* SET PROBLEM *
Rewrite the rows below as a numbered list, one line per item, leaving out the blank lines.

* EXTRACTED ENTRIES *
****************

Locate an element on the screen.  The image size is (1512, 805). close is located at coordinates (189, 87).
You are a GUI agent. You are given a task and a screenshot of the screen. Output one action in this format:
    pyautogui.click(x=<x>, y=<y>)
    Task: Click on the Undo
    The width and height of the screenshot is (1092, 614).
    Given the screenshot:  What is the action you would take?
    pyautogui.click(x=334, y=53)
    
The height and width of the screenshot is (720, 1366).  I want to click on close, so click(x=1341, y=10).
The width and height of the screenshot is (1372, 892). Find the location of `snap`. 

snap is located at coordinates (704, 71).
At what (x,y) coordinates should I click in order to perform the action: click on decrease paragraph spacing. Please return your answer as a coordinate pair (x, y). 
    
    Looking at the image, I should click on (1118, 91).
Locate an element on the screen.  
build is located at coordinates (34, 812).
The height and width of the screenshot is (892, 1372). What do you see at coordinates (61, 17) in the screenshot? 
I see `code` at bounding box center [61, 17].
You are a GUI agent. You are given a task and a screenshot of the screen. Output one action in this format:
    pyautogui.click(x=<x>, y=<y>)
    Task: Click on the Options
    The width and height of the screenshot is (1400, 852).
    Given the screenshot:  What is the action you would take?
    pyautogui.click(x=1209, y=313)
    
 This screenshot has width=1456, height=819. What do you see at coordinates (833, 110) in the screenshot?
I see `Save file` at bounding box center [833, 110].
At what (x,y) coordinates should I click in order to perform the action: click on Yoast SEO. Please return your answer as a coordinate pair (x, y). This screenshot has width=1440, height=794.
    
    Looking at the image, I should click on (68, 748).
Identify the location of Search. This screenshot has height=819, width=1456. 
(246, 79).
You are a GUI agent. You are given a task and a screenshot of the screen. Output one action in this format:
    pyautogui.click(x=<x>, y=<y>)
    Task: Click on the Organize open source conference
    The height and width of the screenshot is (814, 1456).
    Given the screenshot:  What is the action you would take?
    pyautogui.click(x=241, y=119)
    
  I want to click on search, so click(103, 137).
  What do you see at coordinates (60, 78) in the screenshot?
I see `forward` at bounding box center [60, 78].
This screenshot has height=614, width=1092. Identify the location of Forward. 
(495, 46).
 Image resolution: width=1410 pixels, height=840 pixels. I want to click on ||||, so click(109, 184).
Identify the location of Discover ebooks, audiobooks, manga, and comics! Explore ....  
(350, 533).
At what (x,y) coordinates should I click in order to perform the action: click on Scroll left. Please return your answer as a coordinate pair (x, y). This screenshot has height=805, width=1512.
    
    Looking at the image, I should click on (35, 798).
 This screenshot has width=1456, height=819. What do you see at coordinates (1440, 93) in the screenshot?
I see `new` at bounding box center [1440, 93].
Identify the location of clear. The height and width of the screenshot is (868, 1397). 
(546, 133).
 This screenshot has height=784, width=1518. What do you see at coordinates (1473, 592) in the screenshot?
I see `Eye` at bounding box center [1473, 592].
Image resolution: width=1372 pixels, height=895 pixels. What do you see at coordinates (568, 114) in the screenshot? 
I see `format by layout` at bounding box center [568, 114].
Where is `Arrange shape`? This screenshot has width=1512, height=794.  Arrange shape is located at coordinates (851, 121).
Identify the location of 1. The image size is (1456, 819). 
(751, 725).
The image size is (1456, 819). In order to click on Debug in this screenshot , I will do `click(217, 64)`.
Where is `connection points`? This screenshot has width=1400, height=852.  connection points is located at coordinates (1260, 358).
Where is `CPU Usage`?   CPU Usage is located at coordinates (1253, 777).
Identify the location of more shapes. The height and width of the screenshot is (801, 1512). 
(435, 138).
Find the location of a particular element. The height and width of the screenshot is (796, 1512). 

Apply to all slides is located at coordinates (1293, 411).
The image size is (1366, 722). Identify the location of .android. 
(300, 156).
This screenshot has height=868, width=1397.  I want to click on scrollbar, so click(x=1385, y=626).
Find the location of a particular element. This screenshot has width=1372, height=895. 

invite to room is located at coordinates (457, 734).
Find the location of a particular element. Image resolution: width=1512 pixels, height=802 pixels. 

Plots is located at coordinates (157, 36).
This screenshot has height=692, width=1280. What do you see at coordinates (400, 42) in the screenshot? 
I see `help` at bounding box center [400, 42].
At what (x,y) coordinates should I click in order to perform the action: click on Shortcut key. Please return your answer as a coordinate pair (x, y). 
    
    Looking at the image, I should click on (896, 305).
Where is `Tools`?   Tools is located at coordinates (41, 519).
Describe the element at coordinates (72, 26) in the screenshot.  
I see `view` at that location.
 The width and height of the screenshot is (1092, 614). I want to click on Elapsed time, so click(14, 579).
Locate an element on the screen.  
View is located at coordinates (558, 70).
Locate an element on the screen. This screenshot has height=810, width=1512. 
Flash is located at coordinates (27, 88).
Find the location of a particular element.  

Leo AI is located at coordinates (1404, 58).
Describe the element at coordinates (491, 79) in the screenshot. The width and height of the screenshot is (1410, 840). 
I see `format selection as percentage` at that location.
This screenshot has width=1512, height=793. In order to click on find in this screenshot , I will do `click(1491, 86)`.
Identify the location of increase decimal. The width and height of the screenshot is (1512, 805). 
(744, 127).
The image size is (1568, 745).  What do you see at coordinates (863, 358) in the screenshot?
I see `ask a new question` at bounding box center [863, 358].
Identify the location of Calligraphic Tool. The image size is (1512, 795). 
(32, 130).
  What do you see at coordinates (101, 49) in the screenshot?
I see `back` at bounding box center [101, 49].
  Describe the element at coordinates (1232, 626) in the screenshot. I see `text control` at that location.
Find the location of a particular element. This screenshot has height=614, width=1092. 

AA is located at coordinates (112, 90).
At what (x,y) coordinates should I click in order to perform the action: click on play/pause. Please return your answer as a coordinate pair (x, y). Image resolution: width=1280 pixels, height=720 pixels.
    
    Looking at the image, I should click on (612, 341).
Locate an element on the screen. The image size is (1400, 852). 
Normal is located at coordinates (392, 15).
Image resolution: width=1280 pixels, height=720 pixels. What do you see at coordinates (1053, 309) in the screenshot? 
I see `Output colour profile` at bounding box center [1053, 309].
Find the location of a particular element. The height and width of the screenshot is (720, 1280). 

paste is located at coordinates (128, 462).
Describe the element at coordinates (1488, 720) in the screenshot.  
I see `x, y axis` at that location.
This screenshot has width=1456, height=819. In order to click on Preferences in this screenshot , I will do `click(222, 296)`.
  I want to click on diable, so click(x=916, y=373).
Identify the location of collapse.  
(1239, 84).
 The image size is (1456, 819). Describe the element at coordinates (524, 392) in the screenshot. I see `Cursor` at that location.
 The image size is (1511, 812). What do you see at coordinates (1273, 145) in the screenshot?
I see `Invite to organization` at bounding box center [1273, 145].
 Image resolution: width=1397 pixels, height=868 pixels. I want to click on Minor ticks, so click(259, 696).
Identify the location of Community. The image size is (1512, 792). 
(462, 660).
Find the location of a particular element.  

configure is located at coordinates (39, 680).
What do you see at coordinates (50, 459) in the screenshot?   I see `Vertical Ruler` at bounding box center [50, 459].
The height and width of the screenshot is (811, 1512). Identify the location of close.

****************

* OUTPUT FOR THIS TASK *
1. Locate an element on the screen.  The image size is (1512, 805). close is located at coordinates (189, 87).
2. You are a GUI agent. You are given a task and a screenshot of the screen. Output one action in this format:
3.     pyautogui.click(x=<x>, y=<y>)
4.     Task: Click on the Undo
5.     The width and height of the screenshot is (1092, 614).
6.     Given the screenshot:  What is the action you would take?
7.     pyautogui.click(x=334, y=53)
8. The height and width of the screenshot is (720, 1366).  I want to click on close, so click(x=1341, y=10).
9. The width and height of the screenshot is (1372, 892). Find the location of `snap`. 
10. snap is located at coordinates (704, 71).
11. At what (x,y) coordinates should I click in order to perform the action: click on decrease paragraph spacing. Please return your answer as a coordinate pair (x, y). 
12.     Looking at the image, I should click on (1118, 91).
13. Locate an element on the screen.  
14. build is located at coordinates (34, 812).
15. The height and width of the screenshot is (892, 1372). What do you see at coordinates (61, 17) in the screenshot? 
16. I see `code` at bounding box center [61, 17].
17. You are a GUI agent. You are given a task and a screenshot of the screen. Output one action in this format:
18.     pyautogui.click(x=<x>, y=<y>)
19.     Task: Click on the Options
20.     The width and height of the screenshot is (1400, 852).
21.     Given the screenshot:  What is the action you would take?
22.     pyautogui.click(x=1209, y=313)
23.  This screenshot has width=1456, height=819. What do you see at coordinates (833, 110) in the screenshot?
24. I see `Save file` at bounding box center [833, 110].
25. At what (x,y) coordinates should I click in order to perform the action: click on Yoast SEO. Please return your answer as a coordinate pair (x, y). This screenshot has width=1440, height=794.
26.     Looking at the image, I should click on (68, 748).
27. Identify the location of Search. This screenshot has height=819, width=1456. 
28. (246, 79).
29. You are a GUI agent. You are given a task and a screenshot of the screen. Output one action in this format:
30.     pyautogui.click(x=<x>, y=<y>)
31.     Task: Click on the Organize open source conference
32.     The height and width of the screenshot is (814, 1456).
33.     Given the screenshot:  What is the action you would take?
34.     pyautogui.click(x=241, y=119)
35.   I want to click on search, so click(103, 137).
36.   What do you see at coordinates (60, 78) in the screenshot?
37. I see `forward` at bounding box center [60, 78].
38. This screenshot has height=614, width=1092. Identify the location of Forward. 
39. (495, 46).
40.  Image resolution: width=1410 pixels, height=840 pixels. I want to click on ||||, so click(109, 184).
41. Identify the location of Discover ebooks, audiobooks, manga, and comics! Explore ....  
42. (350, 533).
43. At what (x,y) coordinates should I click in order to perform the action: click on Scroll left. Please return your answer as a coordinate pair (x, y). This screenshot has height=805, width=1512.
44.     Looking at the image, I should click on (35, 798).
45.  This screenshot has width=1456, height=819. What do you see at coordinates (1440, 93) in the screenshot?
46. I see `new` at bounding box center [1440, 93].
47. Identify the location of clear. The height and width of the screenshot is (868, 1397). 
48. (546, 133).
49.  This screenshot has height=784, width=1518. What do you see at coordinates (1473, 592) in the screenshot?
50. I see `Eye` at bounding box center [1473, 592].
51. Image resolution: width=1372 pixels, height=895 pixels. What do you see at coordinates (568, 114) in the screenshot? 
52. I see `format by layout` at bounding box center [568, 114].
53. Where is `Arrange shape`? This screenshot has width=1512, height=794.  Arrange shape is located at coordinates (851, 121).
54. Identify the location of 1. The image size is (1456, 819). 
55. (751, 725).
56. The image size is (1456, 819). In order to click on Debug in this screenshot , I will do `click(217, 64)`.
57. Where is `connection points`? This screenshot has width=1400, height=852.  connection points is located at coordinates (1260, 358).
58. Where is `CPU Usage`?   CPU Usage is located at coordinates (1253, 777).
59. Identify the location of more shapes. The height and width of the screenshot is (801, 1512). 
60. (435, 138).
61. Find the location of a particular element. The height and width of the screenshot is (796, 1512). 
62. Apply to all slides is located at coordinates (1293, 411).
63. The image size is (1366, 722). Identify the location of .android. 
64. (300, 156).
65. This screenshot has height=868, width=1397.  I want to click on scrollbar, so click(x=1385, y=626).
66. Find the location of a particular element. This screenshot has width=1372, height=895. 
67. invite to room is located at coordinates (457, 734).
68. Find the location of a particular element. Image resolution: width=1512 pixels, height=802 pixels. 
69. Plots is located at coordinates (157, 36).
70. This screenshot has height=692, width=1280. What do you see at coordinates (400, 42) in the screenshot? 
71. I see `help` at bounding box center [400, 42].
72. At what (x,y) coordinates should I click in order to perform the action: click on Shortcut key. Please return your answer as a coordinate pair (x, y). 
73.     Looking at the image, I should click on (896, 305).
74. Where is `Tools`?   Tools is located at coordinates (41, 519).
75. Describe the element at coordinates (72, 26) in the screenshot.  
76. I see `view` at that location.
77.  The width and height of the screenshot is (1092, 614). I want to click on Elapsed time, so click(14, 579).
78. Locate an element on the screen.  
79. View is located at coordinates (558, 70).
80. Locate an element on the screen. This screenshot has height=810, width=1512. 
81. Flash is located at coordinates (27, 88).
82. Find the location of a particular element.  
83. Leo AI is located at coordinates (1404, 58).
84. Describe the element at coordinates (491, 79) in the screenshot. The width and height of the screenshot is (1410, 840). 
85. I see `format selection as percentage` at that location.
86. This screenshot has width=1512, height=793. In order to click on find in this screenshot , I will do `click(1491, 86)`.
87. Identify the location of increase decimal. The width and height of the screenshot is (1512, 805). 
88. (744, 127).
89. The image size is (1568, 745).  What do you see at coordinates (863, 358) in the screenshot?
90. I see `ask a new question` at bounding box center [863, 358].
91. Identify the location of Calligraphic Tool. The image size is (1512, 795). 
92. (32, 130).
93.   What do you see at coordinates (101, 49) in the screenshot?
94. I see `back` at bounding box center [101, 49].
95.   Describe the element at coordinates (1232, 626) in the screenshot. I see `text control` at that location.
96. Find the location of a particular element. This screenshot has height=614, width=1092. 
97. AA is located at coordinates (112, 90).
98. At what (x,y) coordinates should I click in order to perform the action: click on play/pause. Please return your answer as a coordinate pair (x, y). Image resolution: width=1280 pixels, height=720 pixels.
99.     Looking at the image, I should click on (612, 341).
100. Locate an element on the screen. The image size is (1400, 852). 
101. Normal is located at coordinates (392, 15).
102. Image resolution: width=1280 pixels, height=720 pixels. What do you see at coordinates (1053, 309) in the screenshot? 
103. I see `Output colour profile` at bounding box center [1053, 309].
104. Find the location of a particular element. The height and width of the screenshot is (720, 1280). 
105. paste is located at coordinates (128, 462).
106. Describe the element at coordinates (1488, 720) in the screenshot.  
107. I see `x, y axis` at that location.
108. This screenshot has width=1456, height=819. In order to click on Preferences in this screenshot , I will do `click(222, 296)`.
109.   I want to click on diable, so click(x=916, y=373).
110. Identify the location of collapse.  
111. (1239, 84).
112.  The image size is (1456, 819). Describe the element at coordinates (524, 392) in the screenshot. I see `Cursor` at that location.
113.  The image size is (1511, 812). What do you see at coordinates (1273, 145) in the screenshot?
114. I see `Invite to organization` at bounding box center [1273, 145].
115.  Image resolution: width=1397 pixels, height=868 pixels. I want to click on Minor ticks, so click(259, 696).
116. Identify the location of Community. The image size is (1512, 792). 
117. (462, 660).
118. Find the location of a particular element.  
119. configure is located at coordinates (39, 680).
120. What do you see at coordinates (50, 459) in the screenshot?   I see `Vertical Ruler` at bounding box center [50, 459].
121. The height and width of the screenshot is (811, 1512). Identify the location of close.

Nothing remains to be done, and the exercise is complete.